Je vais cultiver des légumes pendant que mes amis vont mourir en se battant vaillamment ? Surpris et irrité, je questionne à nouveau :

- En quoi mon rôle consiste t-il exactement ?

- Tu vas nourrir notre groupe, répond l'homme. Tu vas entretenir les plantes, les faire pousser, les ramasser, les broyer, en faire de la soupe, de la purée... Un peu ce que tu veux. C'est toi qui gères.

Comment pourrons nous survivre en ne mangeant que de la soupe ? D'après mes souvenirs des enseignements que j'ai reçus dans la zone, il faut au minimum que nous mangions des pâtes, du riz, des céréales... Mais, malheureusement, il y a un autre problème, plus important encore :

- Mais... Je ne sais pas cuisiner !

C'est à son tour d'être surpris :

- Tu ne sais pas faire ou tu n'as jamais essayé ?

- Les deux.

- C'est très instinctif, me rassure t-il avec un petit sourire, entre attendrissement et moquerie. Viens, je vais te montrer un chemin. Retiens le bien, tu devras le retrouver tous les jours jusqu'à la fin des combats.

Il m'emmène derrière la cabane, où zigzague en effet un petit sentier. "Sentier" est un grand mot. Il s'agit en fait de l'endroit où les traces de pas sont les plus nombreuses. Nous le suivons, nous enfonçant un peu plus profondément dans les terres.

Dix minutes plus tard, nous arrivons enfin.

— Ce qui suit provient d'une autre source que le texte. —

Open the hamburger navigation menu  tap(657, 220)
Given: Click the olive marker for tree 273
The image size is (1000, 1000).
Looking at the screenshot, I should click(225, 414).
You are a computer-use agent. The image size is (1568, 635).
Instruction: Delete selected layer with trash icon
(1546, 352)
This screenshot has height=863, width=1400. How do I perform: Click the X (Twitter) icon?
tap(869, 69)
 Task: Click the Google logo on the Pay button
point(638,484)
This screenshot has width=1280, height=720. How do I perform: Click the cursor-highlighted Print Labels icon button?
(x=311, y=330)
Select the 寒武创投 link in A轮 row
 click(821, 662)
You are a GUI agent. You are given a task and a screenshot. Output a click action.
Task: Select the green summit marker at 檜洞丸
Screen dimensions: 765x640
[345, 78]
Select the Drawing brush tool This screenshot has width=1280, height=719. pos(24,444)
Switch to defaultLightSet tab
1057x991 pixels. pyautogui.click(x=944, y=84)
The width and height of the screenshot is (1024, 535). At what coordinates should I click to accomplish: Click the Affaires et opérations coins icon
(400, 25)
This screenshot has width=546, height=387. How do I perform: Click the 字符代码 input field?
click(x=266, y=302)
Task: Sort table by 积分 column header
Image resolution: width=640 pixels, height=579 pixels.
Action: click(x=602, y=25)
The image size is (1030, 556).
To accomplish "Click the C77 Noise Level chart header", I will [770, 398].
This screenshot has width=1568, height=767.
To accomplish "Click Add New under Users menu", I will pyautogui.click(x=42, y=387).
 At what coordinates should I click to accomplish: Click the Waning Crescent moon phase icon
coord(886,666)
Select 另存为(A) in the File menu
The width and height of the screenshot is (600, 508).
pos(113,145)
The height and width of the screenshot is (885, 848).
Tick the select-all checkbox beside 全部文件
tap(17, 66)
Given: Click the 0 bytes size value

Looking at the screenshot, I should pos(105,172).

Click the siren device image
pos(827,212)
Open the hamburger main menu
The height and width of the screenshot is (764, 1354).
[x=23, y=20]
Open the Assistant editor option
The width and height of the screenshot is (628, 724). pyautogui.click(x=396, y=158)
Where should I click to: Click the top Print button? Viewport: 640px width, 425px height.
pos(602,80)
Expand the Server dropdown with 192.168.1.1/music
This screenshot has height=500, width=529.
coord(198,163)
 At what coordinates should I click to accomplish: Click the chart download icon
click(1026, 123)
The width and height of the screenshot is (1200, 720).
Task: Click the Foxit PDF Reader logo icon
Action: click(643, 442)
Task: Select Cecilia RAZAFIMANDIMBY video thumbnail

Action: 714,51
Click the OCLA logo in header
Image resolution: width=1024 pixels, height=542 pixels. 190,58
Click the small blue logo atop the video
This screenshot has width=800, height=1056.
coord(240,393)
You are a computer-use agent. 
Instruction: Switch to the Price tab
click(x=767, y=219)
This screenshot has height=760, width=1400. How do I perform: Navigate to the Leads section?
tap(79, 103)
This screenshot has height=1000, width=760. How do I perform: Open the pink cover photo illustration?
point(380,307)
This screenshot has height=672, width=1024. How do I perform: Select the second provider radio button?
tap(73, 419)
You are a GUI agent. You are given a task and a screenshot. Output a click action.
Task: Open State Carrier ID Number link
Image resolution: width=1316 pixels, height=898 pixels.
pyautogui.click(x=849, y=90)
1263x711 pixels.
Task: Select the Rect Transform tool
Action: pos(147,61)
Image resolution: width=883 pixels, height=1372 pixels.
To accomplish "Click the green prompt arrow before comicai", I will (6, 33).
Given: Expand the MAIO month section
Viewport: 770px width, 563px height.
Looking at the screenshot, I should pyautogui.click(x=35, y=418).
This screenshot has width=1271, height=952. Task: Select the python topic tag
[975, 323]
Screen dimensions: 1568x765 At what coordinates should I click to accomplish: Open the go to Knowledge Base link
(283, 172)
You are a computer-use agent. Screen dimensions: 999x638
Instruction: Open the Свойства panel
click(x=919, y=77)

L'espace est petit, entouré par les rochers, terreux sans pour autant être boueux et des tiges d'un vert fluorescent sortent du sol.

Les plants de légumes ont donc été mis en terre il y a plusieurs semaines déjà - ou plus, j'avoue ne rien y connaître en botanique. Cela signifie que ces terres, hostiles, sont occupées depuis longtemps.

C'est donc ici que je vais passer mes journées. Il n'y a rien pour m'asseoir ou me poser, mais bizarrement, je préfère tout de même planter des carottes que mourir dans la boue.

Au milieu se trouve un bidon à moitié rempli et je suppose qu'il distribue l'eau aux plantes, au goutte-à-goutte.

- Ceci, fait l'homme en désignant l'objet cylindrique, c'est la chose la plus importante pour que nous ayons de quoi manger. Il faut que tu t'assures qu'il y ait toujours de l'eau dedans. Soit il pleut, et vu la couleur du ciel ça ne serait pas étonnant, soit tu vas devoir en trouver. A la cabane, nous avons de l'eau douce, mais elle est réservée à être bue, en soupe par exemple. Les outils pour entretenir et cultiver les légumes sont derrière le gros rocher, là-bas.

Il désigne l'emplacement d'un geste du menton, avant de s'éloigner.